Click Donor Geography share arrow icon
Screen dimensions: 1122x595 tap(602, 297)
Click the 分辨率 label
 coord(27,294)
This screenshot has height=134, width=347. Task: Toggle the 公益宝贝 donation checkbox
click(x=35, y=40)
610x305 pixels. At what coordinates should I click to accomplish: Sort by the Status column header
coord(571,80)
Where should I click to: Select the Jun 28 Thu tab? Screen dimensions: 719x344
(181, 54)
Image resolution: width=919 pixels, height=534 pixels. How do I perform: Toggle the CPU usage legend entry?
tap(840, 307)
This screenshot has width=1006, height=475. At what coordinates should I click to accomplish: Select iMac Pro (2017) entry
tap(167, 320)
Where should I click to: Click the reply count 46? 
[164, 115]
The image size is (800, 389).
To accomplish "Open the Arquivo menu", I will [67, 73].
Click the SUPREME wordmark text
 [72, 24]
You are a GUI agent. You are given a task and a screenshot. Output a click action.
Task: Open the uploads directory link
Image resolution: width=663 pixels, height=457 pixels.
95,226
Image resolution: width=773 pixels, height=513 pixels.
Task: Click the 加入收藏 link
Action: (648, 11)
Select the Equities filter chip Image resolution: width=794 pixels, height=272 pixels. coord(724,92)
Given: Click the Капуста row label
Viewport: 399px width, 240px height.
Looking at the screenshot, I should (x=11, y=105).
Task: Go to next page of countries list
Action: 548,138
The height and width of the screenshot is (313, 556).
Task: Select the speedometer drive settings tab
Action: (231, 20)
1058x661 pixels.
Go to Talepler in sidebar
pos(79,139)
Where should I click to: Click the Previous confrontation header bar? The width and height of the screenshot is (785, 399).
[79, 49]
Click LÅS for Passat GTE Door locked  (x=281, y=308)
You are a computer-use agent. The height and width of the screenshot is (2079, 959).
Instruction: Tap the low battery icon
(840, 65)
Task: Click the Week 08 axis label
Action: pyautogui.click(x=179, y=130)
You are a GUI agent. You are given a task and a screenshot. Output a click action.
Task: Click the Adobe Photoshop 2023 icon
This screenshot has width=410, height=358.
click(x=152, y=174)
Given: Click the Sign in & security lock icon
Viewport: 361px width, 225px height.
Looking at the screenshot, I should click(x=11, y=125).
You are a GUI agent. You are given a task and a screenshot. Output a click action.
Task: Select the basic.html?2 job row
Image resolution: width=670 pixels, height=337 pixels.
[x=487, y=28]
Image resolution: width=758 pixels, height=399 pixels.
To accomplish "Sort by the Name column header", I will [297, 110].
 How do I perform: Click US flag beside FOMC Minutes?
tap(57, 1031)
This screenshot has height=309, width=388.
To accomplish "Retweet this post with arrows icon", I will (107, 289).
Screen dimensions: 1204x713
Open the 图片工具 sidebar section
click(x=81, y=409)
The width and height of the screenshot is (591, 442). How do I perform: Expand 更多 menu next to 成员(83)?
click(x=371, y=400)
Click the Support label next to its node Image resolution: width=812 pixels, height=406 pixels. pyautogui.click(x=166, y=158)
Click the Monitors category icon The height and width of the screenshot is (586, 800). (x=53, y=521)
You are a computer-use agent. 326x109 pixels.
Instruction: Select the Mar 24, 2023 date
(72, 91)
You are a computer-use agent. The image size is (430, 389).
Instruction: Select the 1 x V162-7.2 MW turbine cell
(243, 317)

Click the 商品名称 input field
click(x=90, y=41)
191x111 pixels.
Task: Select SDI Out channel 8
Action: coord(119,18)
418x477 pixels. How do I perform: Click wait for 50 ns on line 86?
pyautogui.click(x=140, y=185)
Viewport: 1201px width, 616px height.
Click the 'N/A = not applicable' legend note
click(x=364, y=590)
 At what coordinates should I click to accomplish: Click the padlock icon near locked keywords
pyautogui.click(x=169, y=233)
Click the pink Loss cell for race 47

Try it:
Each entry above is to be written out exactly.

Solution for this problem:
Click Donor Geography share arrow icon
Screen dimensions: 1122x595 tap(602, 297)
Click the 分辨率 label
 coord(27,294)
This screenshot has height=134, width=347. Task: Toggle the 公益宝贝 donation checkbox
click(x=35, y=40)
610x305 pixels. At what coordinates should I click to accomplish: Sort by the Status column header
coord(571,80)
Where should I click to: Select the Jun 28 Thu tab? Screen dimensions: 719x344
(181, 54)
Image resolution: width=919 pixels, height=534 pixels. How do I perform: Toggle the CPU usage legend entry?
tap(840, 307)
This screenshot has width=1006, height=475. At what coordinates should I click to accomplish: Select iMac Pro (2017) entry
tap(167, 320)
Where should I click to: Click the reply count 46? 
[164, 115]
The image size is (800, 389).
To accomplish "Open the Arquivo menu", I will [67, 73].
Click the SUPREME wordmark text
 [72, 24]
You are a GUI agent. You are given a task and a screenshot. Output a click action.
Task: Open the uploads directory link
Image resolution: width=663 pixels, height=457 pixels.
95,226
Image resolution: width=773 pixels, height=513 pixels.
Task: Click the 加入收藏 link
Action: (648, 11)
Select the Equities filter chip Image resolution: width=794 pixels, height=272 pixels. coord(724,92)
Given: Click the Капуста row label
Viewport: 399px width, 240px height.
Looking at the screenshot, I should (x=11, y=105).
Task: Go to next page of countries list
Action: 548,138
The height and width of the screenshot is (313, 556).
Task: Select the speedometer drive settings tab
Action: (231, 20)
1058x661 pixels.
Go to Talepler in sidebar
pos(79,139)
Where should I click to: Click the Previous confrontation header bar? The width and height of the screenshot is (785, 399).
[79, 49]
Click LÅS for Passat GTE Door locked  (x=281, y=308)
You are a computer-use agent. The height and width of the screenshot is (2079, 959).
Instruction: Tap the low battery icon
(840, 65)
Task: Click the Week 08 axis label
Action: pyautogui.click(x=179, y=130)
You are a GUI agent. You are given a task and a screenshot. Output a click action.
Task: Click the Adobe Photoshop 2023 icon
This screenshot has width=410, height=358.
click(x=152, y=174)
Given: Click the Sign in & security lock icon
Viewport: 361px width, 225px height.
Looking at the screenshot, I should click(x=11, y=125).
You are a GUI agent. You are given a task and a screenshot. Output a click action.
Task: Select the basic.html?2 job row
Image resolution: width=670 pixels, height=337 pixels.
[x=487, y=28]
Image resolution: width=758 pixels, height=399 pixels.
To accomplish "Sort by the Name column header", I will [297, 110].
 How do I perform: Click US flag beside FOMC Minutes?
tap(57, 1031)
This screenshot has height=309, width=388.
To accomplish "Retweet this post with arrows icon", I will (107, 289).
Screen dimensions: 1204x713
Open the 图片工具 sidebar section
click(x=81, y=409)
The width and height of the screenshot is (591, 442). How do I perform: Expand 更多 menu next to 成员(83)?
click(x=371, y=400)
Click the Support label next to its node Image resolution: width=812 pixels, height=406 pixels. pyautogui.click(x=166, y=158)
Click the Monitors category icon The height and width of the screenshot is (586, 800). (x=53, y=521)
You are a computer-use agent. 326x109 pixels.
Instruction: Select the Mar 24, 2023 date
(72, 91)
You are a computer-use agent. The image size is (430, 389).
Instruction: Select the 1 x V162-7.2 MW turbine cell
(243, 317)

Click the 商品名称 input field
click(x=90, y=41)
191x111 pixels.
Task: Select SDI Out channel 8
Action: coord(119,18)
418x477 pixels. How do I perform: Click wait for 50 ns on line 86?
pyautogui.click(x=140, y=185)
Viewport: 1201px width, 616px height.
Click the 'N/A = not applicable' legend note
click(x=364, y=590)
 At what coordinates should I click to accomplish: Click the padlock icon near locked keywords
pyautogui.click(x=169, y=233)
Click the pink Loss cell for race 47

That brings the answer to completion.